START SOURCE MATERIAL

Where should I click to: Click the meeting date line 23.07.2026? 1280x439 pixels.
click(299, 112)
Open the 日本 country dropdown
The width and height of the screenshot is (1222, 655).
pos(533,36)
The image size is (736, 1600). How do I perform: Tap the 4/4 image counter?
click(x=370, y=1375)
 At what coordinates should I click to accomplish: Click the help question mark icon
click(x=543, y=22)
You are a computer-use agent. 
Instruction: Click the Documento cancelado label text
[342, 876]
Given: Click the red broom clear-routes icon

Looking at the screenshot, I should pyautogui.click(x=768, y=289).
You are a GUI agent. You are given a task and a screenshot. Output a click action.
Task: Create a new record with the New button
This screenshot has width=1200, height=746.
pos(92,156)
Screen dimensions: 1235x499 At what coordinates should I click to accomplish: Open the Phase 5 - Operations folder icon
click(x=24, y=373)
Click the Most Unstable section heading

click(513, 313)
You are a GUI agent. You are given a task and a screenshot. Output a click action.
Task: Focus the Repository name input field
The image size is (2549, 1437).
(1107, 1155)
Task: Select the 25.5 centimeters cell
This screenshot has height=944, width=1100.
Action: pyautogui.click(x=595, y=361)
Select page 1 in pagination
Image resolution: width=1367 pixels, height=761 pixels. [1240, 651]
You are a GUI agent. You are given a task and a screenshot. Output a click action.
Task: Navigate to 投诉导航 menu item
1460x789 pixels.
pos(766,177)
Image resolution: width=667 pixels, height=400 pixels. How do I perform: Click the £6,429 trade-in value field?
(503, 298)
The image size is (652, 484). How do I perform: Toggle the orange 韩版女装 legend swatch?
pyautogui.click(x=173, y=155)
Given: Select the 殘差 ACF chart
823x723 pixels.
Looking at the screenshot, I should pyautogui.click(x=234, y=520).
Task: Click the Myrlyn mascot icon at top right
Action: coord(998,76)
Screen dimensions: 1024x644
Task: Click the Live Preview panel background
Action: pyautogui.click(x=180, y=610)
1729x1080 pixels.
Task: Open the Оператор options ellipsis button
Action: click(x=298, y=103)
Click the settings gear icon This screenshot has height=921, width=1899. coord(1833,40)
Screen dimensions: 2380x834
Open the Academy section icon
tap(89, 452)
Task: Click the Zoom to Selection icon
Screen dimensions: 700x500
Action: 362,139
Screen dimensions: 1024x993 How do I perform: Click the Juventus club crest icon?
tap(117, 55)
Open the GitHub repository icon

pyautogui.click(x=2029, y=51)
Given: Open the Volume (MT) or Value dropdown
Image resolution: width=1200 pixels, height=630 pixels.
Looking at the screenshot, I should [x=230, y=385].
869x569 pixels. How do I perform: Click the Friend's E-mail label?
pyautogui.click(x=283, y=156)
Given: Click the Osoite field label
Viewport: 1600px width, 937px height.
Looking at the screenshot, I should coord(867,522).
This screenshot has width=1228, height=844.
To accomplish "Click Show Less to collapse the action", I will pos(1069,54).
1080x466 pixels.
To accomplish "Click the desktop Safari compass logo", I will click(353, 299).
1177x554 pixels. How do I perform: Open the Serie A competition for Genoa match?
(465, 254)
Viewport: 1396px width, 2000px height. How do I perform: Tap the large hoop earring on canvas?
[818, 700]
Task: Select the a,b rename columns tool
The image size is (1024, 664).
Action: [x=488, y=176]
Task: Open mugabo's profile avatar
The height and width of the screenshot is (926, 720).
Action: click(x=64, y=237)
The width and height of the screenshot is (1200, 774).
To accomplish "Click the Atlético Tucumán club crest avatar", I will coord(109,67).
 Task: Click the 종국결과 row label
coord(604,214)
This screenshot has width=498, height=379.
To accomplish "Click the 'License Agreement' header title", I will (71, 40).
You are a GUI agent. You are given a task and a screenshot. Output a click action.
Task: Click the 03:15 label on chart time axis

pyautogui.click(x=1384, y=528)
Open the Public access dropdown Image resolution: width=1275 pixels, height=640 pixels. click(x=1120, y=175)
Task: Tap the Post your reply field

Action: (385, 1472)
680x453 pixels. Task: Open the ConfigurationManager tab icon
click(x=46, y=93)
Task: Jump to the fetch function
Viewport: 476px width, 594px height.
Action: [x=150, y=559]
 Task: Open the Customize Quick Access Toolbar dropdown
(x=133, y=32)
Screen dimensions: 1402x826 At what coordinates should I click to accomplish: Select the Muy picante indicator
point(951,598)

END SOURCE MATERIAL

→ ABOUT THIS EXERCISE: Among the entries, work out how many lines include the word "avatar". Answer with that number only.

→ RESULT FOR THIS TASK: 2